La lectura transversal es que en Chile no se puede gobernar. El gobierno anterior no pudo, este gobierno no puede, y probablemente el que vendrá tampoco podrá.
Para explicar la naturaleza del mal se han ofrecido dos diagnósticos.
Para algunos, tiene que ver con problemas de representación. La falta de gobernabilidad se explicaría por la falta de vínculos entre los representantes y los representados, lo que, como mecanismo causal, habría llevado a profundizar la brecha entre la elite y la ciudadanía. La falta de representantes ya sea en número como en tipo les ha impedido a las personas, y a los grupos de personas, exponer sus prioridades y demandas ante quienes toman las decisiones.
Para otros, el origen del mal tiene que ver con la fragmentación partidaria. En esta versión, la razón que explicaría la dificultad para gobernar tendría que ver con el exceso de coaliciones y partidos políticos tomando decisiones. La plétora de tradiciones, visiones y compromisos que tiene la multitud de colectivos que está en el poder estaría generando sendos problemas de coordinación y disciplina, lo que a su vez estaría impidiendo o restringiendo la generación de acuerdos.
El problema de estos dos diagnósticos es que son contradictorios. El modo en que se resuelven problemas de representación es opuesto al modo en que se resuelven problemas de fragmentación.
Para resolver lo primero se necesita aumentar el número de cupos para representantes populares. Si el objetivo es mejorar el vínculo entre representados y representantes, es primordial aumentar el número de lazos, así como también adoptar medidas que permitan mejorar la calidad de esos lazos, con mecanismos como las cuotas y los escaños reservados. Últimamente, significa aumentar el número de partidos.

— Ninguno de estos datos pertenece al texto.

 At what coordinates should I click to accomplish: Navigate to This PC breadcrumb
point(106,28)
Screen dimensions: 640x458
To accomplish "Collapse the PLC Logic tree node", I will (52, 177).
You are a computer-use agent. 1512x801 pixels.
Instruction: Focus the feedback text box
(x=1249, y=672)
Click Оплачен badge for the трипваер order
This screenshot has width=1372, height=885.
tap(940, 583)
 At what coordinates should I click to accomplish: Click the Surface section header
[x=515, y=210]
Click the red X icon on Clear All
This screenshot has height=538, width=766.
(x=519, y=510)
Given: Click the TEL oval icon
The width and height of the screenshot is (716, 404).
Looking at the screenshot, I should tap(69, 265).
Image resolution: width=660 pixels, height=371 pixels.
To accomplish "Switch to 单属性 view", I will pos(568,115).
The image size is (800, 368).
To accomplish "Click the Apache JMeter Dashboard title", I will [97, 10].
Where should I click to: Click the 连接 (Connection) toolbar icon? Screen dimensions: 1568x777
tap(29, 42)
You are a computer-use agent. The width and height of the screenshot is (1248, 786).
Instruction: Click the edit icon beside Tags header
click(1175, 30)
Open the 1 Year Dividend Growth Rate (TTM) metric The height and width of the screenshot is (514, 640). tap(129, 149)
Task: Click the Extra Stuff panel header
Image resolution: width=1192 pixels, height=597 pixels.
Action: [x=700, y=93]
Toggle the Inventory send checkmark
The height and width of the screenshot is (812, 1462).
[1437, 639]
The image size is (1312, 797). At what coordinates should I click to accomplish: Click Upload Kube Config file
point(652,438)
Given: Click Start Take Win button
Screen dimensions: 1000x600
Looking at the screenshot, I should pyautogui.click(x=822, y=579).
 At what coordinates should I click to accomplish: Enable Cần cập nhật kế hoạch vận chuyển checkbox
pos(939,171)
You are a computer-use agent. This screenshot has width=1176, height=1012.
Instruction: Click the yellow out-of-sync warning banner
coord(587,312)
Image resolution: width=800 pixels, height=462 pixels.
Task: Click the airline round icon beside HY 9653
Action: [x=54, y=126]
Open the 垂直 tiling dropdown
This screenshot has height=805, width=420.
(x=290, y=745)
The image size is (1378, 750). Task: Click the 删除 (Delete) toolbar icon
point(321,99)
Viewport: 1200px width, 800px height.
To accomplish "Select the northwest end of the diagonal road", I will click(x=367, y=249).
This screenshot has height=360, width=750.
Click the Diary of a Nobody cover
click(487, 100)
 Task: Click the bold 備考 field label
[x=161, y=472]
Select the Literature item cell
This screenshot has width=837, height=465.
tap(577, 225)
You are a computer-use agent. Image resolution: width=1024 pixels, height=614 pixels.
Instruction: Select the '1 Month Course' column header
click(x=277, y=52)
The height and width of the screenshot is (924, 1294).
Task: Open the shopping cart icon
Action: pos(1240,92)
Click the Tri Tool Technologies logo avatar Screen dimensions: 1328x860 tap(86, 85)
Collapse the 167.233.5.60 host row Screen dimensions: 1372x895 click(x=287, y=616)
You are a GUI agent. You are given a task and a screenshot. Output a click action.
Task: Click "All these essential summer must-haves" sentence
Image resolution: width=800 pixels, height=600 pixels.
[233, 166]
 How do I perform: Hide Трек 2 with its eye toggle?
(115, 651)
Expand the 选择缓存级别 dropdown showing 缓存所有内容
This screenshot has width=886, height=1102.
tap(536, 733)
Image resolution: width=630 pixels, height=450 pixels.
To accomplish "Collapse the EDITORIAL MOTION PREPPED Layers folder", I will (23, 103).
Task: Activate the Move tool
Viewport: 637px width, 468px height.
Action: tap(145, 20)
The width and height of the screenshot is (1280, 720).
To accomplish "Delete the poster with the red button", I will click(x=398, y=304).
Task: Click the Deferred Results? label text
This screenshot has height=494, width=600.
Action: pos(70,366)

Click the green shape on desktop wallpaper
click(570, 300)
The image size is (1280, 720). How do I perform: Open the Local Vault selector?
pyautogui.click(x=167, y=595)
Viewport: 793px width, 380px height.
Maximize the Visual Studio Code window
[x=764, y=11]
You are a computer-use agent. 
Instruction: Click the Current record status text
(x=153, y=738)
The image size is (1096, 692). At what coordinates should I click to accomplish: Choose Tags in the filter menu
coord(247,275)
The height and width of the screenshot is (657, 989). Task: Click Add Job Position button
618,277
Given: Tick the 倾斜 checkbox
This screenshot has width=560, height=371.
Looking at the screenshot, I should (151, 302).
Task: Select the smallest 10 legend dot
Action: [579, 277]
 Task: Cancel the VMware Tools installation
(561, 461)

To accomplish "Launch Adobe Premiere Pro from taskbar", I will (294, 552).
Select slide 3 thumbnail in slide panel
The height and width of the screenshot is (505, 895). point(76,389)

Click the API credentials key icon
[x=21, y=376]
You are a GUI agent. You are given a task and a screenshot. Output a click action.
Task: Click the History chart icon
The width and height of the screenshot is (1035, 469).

Para resolver los problemas de fragmentación, en cambio, se requiere todo lo contrario—reducir el número de escaños. Si el número de partidos es excesivo, la forma más eficiente y menos invasiva de disminuirlo es eliminando los incentivos de constitución y sobrevivencia. Y mientras se puede hacer algo similar mediante umbrales de votación o suma de escaños, es siempre más limpio y transparente regular a la entrada que castigar a la salida.
Por todo esto, y a pesar de que el Presidente ya ha mandatado al ministro Elizalde a encontrar una solución, la prospectiva de que se pueda diseñar una reforma útil para hacerse cargo del mal de fondo es, en el mejor de los casos, sombrío.
Es necesario aplazar la reforma al sistema político. Avanzar ahora obligaría concretar un acuerdo artificial, que por incluir lo posible y dejar fuera lo necesario, podría agravar el problema en vez de resolverlo.
Por lo demás, no están las condiciones contextuales. Chile se apresta a entrar en un nuevo macrociclo electoral, donde en el marco de un año se elegirán 3,093 personas, incluyendo 16 gobernadores, 302 consejeros regionales, 345 alcaldes, 2,252 concejales, 23 senadores y 155 diputados.
Es obvio que en este escenario los intereses de corto plazo tomarán precedencia por sobre los de largo alcance.
La responsabilidad de reformar el sistema político le corresponde al próximo gobierno, que con visión de largo plazo y sin la presión de lo inmediato, tendrá más y mejor capacidad para conducir e implementar una reforma tan importante.
Si nada más, aplazar el debate permitiría empoderar a los candidatos presidenciales de 2025 a dar a conocer sus propios diagnósticos y propuestas de reforma en la campaña, y así, últimamente darles a las personas para que con su voto se pronuncien sobre la naturaleza del problema y la mejor forma de resolverlo.